Medicare coverage is based on 3 main factors

  1. Federal and state laws.
  2. National coverage decisions made by Medicare about whether something is covered.
  3. Local coverage decisions made by companies in each state that process claims for Medicare. These companies decide whether something is medically necessary and should be covered in their area.

What’s not covered by Part A & Part B?

Medicare doesn't cover everything. If you need certain services Medicare doesn't cover, you'll have to pay for them yourself unless:

  • You have other insurance that covers them
  • You have a Medicare health plan that covers them

Even if Medicare covers a service or item, you generally have to pay your deductible, coinsurance, and copayment.

Some of the items and services that Medicare doesn't cover include:

  • Long-term care (also called custodial care)
  • Most dental care
  • Eye exams related to prescribing glasses
  • Dentures
  • Cosmetic surgery
  • Acupuncture
  • Hearing aids and exams for fitting them
  • Routine foot care

Home health care for chronic conditions:

If you meet Medicare’s home health eligibility requirements, Medicare should cover your care regardless of whether your condition is temporary or chronic. Medicare covers skilled nursing and therapy services as long as they:

  • Help you maintain your ability to function
  • Help you regain function or improve
  • Or, prevent or slow the worsening of your condition

Providers and agencies may be concerned that Medicare will not cover skilled home care if you are no longer showing signs of improvement. However, Medicare should not deny your home care because your condition is chronic or unchanging, or when additional care will not improve your ability to function—as long as the care is medically necessary to maintain your condition or to prevent or slow deterioration.
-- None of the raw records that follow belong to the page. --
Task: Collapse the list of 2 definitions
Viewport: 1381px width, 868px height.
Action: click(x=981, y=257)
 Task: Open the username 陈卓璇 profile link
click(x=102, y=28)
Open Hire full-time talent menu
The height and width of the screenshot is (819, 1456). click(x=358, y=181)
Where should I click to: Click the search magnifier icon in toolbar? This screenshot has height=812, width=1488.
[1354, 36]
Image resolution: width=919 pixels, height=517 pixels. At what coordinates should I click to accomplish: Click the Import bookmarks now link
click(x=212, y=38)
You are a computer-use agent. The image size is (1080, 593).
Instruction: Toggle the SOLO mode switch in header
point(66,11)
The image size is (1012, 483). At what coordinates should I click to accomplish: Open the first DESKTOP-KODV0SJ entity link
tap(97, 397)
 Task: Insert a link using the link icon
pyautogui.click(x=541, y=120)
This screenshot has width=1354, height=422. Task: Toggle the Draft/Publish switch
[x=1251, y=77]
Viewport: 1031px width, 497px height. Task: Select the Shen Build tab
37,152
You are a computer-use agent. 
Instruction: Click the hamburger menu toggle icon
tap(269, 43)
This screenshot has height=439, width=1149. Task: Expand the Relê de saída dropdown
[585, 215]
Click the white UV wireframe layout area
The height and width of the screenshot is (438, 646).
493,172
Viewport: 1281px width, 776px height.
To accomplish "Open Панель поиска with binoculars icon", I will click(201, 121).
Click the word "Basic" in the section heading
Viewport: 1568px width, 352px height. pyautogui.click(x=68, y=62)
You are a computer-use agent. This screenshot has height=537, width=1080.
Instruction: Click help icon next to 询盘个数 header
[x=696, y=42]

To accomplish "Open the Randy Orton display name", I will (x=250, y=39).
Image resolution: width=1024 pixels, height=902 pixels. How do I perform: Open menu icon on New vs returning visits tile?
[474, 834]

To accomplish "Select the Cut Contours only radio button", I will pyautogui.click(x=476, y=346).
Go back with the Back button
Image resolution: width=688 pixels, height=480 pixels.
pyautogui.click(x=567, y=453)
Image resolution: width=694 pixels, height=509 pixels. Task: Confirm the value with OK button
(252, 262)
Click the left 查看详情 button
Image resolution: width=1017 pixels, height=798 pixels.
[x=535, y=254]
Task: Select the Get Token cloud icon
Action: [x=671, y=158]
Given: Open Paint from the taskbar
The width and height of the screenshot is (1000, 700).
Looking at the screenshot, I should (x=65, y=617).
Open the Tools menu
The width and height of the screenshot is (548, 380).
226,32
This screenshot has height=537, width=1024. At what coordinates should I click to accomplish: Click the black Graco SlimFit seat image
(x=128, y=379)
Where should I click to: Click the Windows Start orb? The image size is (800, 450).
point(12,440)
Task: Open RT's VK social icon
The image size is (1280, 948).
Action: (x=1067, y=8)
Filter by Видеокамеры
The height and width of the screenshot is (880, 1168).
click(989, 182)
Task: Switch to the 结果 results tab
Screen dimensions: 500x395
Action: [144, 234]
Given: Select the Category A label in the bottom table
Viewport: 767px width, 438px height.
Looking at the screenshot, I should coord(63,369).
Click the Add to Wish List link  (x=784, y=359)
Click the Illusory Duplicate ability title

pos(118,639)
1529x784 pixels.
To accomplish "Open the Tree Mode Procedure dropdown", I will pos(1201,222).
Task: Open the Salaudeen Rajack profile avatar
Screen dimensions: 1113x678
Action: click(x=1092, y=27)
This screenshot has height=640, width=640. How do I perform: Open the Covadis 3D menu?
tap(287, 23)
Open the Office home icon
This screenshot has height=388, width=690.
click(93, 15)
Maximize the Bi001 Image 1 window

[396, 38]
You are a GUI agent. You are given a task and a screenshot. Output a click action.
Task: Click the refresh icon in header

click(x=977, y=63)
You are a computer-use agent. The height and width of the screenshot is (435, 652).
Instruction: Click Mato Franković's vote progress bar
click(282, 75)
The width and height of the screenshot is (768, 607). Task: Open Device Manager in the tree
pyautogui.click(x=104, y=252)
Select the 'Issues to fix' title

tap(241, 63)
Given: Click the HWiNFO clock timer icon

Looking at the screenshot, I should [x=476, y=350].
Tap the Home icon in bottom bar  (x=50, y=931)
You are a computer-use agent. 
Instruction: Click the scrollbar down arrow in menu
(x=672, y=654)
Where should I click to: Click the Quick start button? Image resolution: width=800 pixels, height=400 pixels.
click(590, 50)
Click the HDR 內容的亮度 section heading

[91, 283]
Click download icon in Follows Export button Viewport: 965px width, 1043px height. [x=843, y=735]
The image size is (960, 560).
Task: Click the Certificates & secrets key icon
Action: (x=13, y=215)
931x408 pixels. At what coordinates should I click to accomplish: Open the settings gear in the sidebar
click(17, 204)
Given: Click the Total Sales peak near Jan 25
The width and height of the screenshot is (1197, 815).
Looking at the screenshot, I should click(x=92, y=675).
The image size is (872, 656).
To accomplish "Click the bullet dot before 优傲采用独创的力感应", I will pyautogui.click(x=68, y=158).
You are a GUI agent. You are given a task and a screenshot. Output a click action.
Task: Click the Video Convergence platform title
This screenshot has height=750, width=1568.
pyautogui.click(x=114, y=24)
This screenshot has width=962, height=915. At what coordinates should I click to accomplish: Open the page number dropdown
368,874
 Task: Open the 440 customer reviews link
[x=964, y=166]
Is my test, item, or service covered?

Find out if your test, item or service is covered before you undertake it.   Medicare coverage for many tests, items, and services depends on where you live. This list includes tests, items, and services (covered and non-covered) if coverage is the same no matter where you live.

Drug coverage (Part D)

This is an optional prescription drug program for people on Medicare. Medicare Part D is insurance for your medication needs. You pay a monthly premium to an insurance carrier for your Part D plan. In return, you use the insurance carrier's network of pharmacies to purchase your prescription medications.